From: Damien Broderick (d.broderick@english.unimelb.edu.au)
Date: Mon Jul 23 2001 - 23:29:33 MDT
At 09:58 PM 7/23/01 -0700, samantha wrote:
>> we'd have, say, about a third of
>> the workforce quitting within five years. Sound too pessimistic?
>Much too pessimisstic. At least until recently you could get
>about the equivalent of that on welfare in the US (though
>admittedly with a lot of hassle). You sure didn't see any large
>number of people in a hurry to quit their jobs and live on such
>an amount. So why believe they would if you simply removed the
>red tape?
Maybe some would. I really loathed the red tape when I was on the dole, on
and off. Luckily, back then I was one of the first with a home PC (a Kaypro
II in its tin box) and could pump out a dozen long-winded highly
circumstantial job applications a week, mailed to anyone remotely relevant
in the job ads (I never got back an invitation to an interview).
>Do you hate what you do for a living enough to be tempted?

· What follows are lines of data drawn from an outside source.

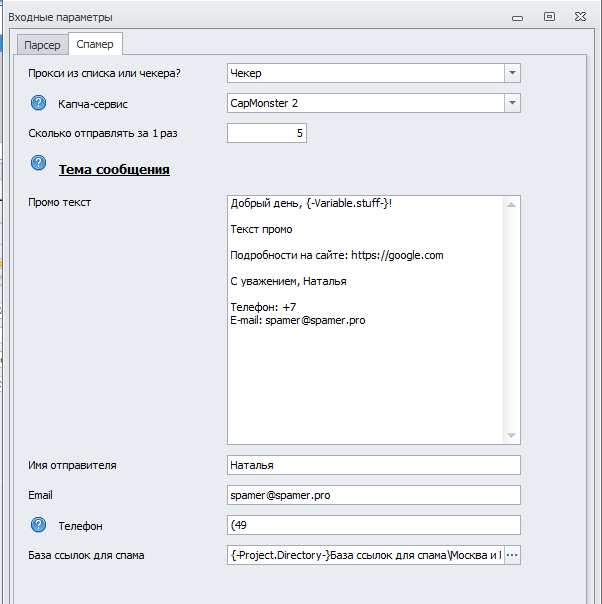Click help icon beside Тема сообщения
The width and height of the screenshot is (602, 604).
(x=39, y=163)
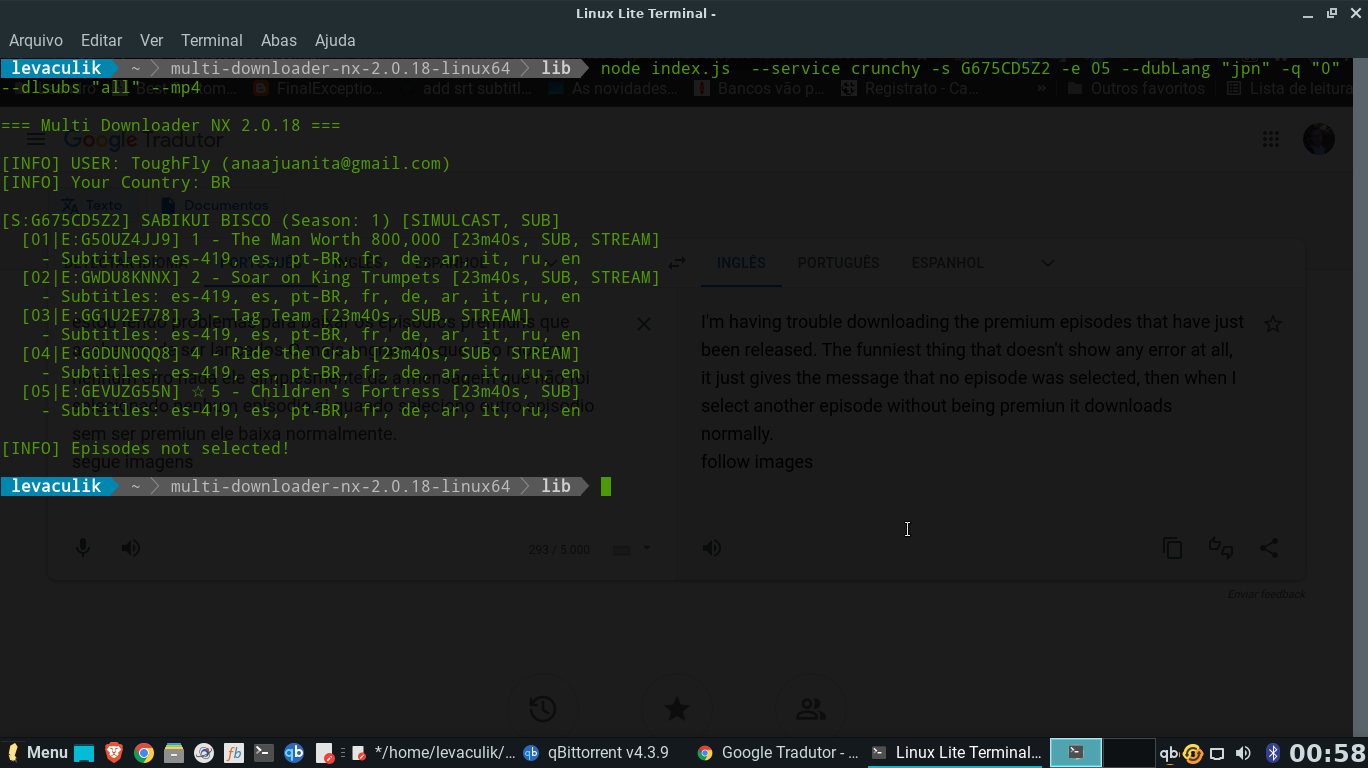Rate the translation with the thumbs icon
Screen dimensions: 1368x768
[x=1220, y=547]
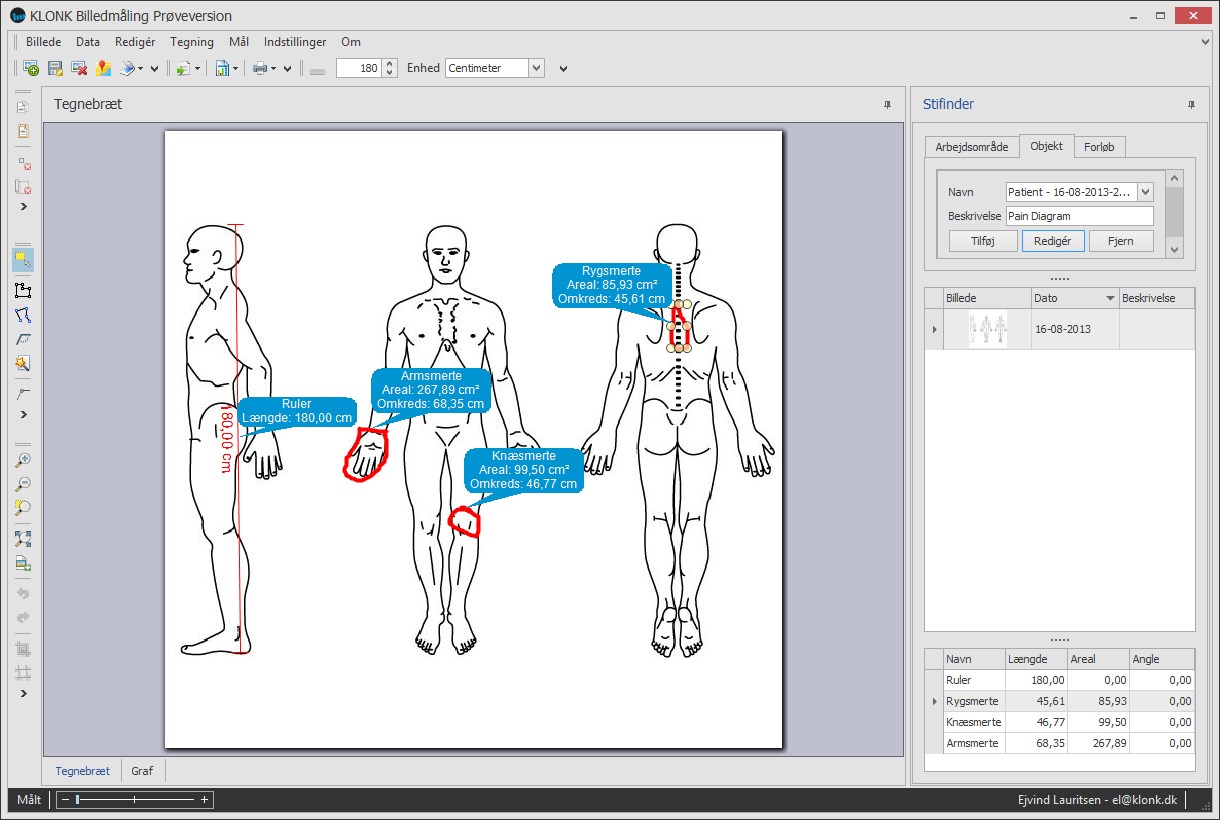Open the Dato column sort dropdown arrow
This screenshot has width=1220, height=820.
(1110, 298)
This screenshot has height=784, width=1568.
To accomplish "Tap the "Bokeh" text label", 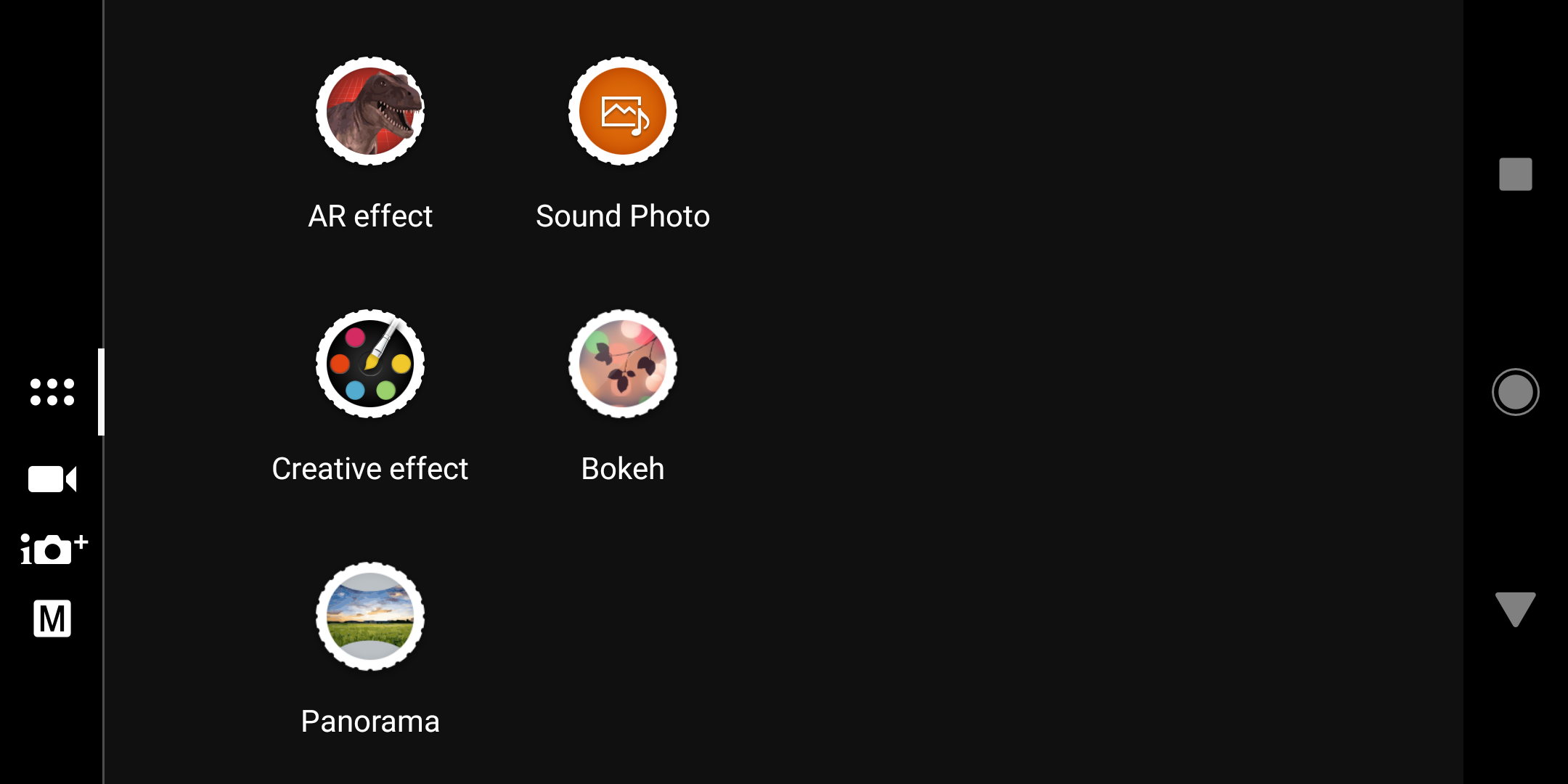I will (x=623, y=469).
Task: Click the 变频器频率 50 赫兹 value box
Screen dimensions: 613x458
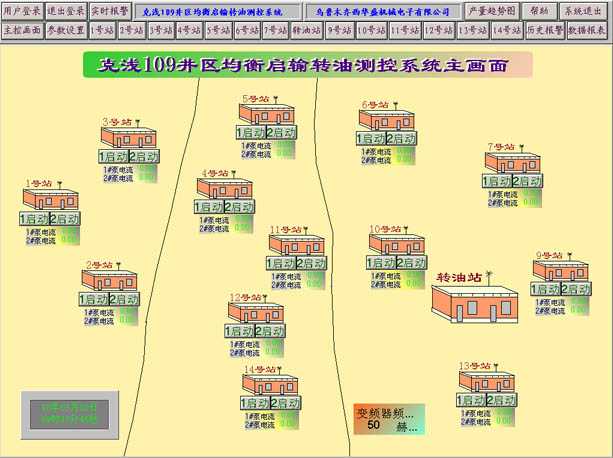Action: click(389, 418)
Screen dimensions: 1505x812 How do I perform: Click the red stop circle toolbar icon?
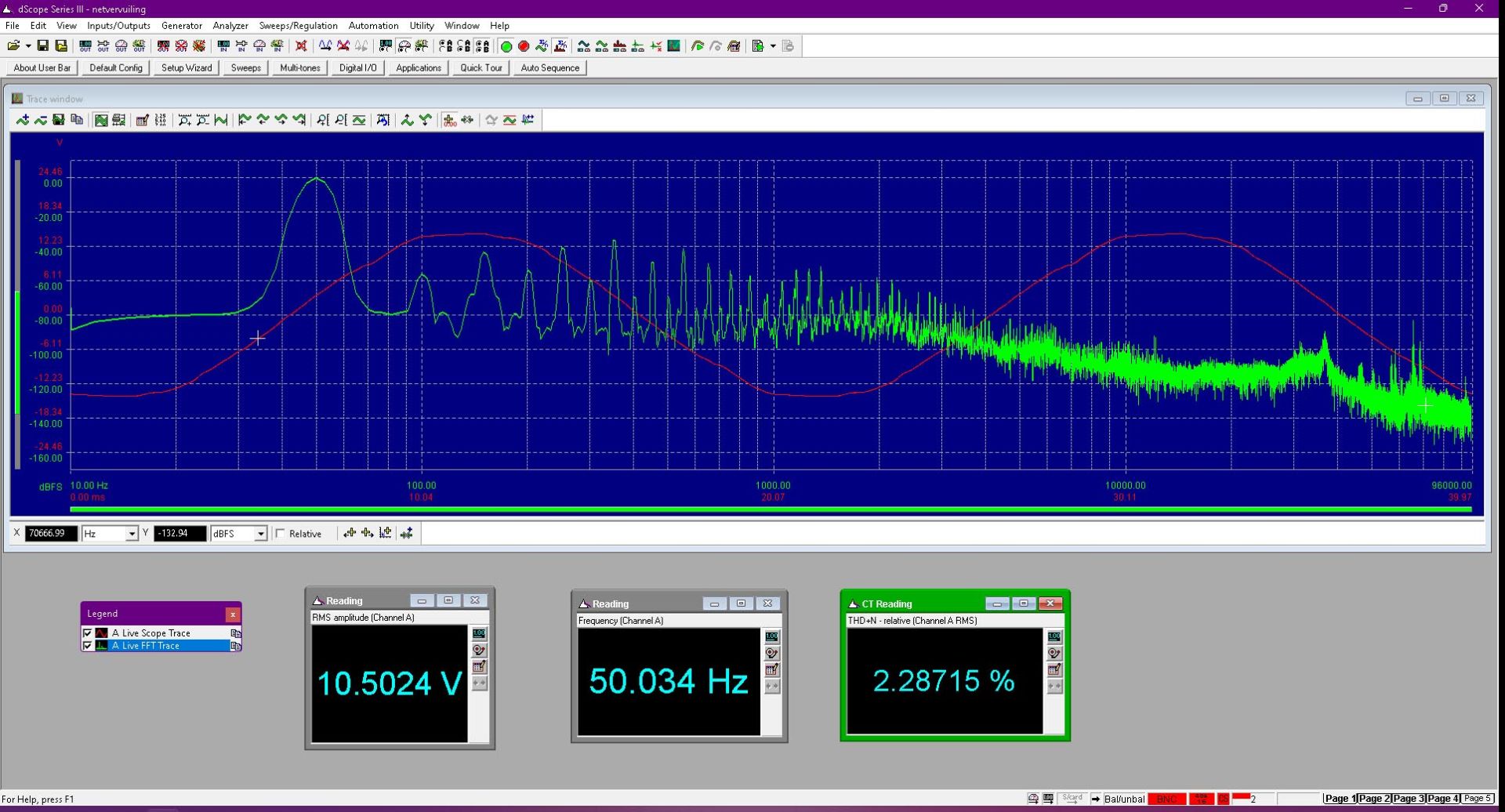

Do
>you think many people really do?
But mais oui, tout le monde! More or less. Working in Westciv is by and
large, after all, a shitty, horrible experience. I guess most of the people
here, programmers on the whole I believe, haven't got a clue how awful and
soul-destroying most industrial work is. (I've done a bit of it, enough to
cure me for life.)
>When only 25% of even major
>lottery winners decide to not seek any gainful work why on earth
>would you think a whopping 25% would do it for something on the
>order of $10000/yr?
The speculative figure I cited earlier, which Lee seems to have overlooked,
was $US 25K per family of four. Is that as much as $US 10K per adult?
Surely a bit less.
Lee asked if we need to read through the economists I cited. Well, Robin
Hanson will assure you, from previous list discussion on this topic, that I
am Not A Doctor of Philosophy in Economics. (In fact I failed Econ I back
in 1963, which doesn't embarrass me as much as might be the case had it not
been part of a [botched] attempt to work around some onerous and truly
stupid academic requirements for an Arts degree). I think at a certain
point--quite early on, actually--one needs to sit down and read some of the
elaborate work on the GMI topic, starting from the 1960s. I was galvanized
by the late Robert Theobald's books, for example.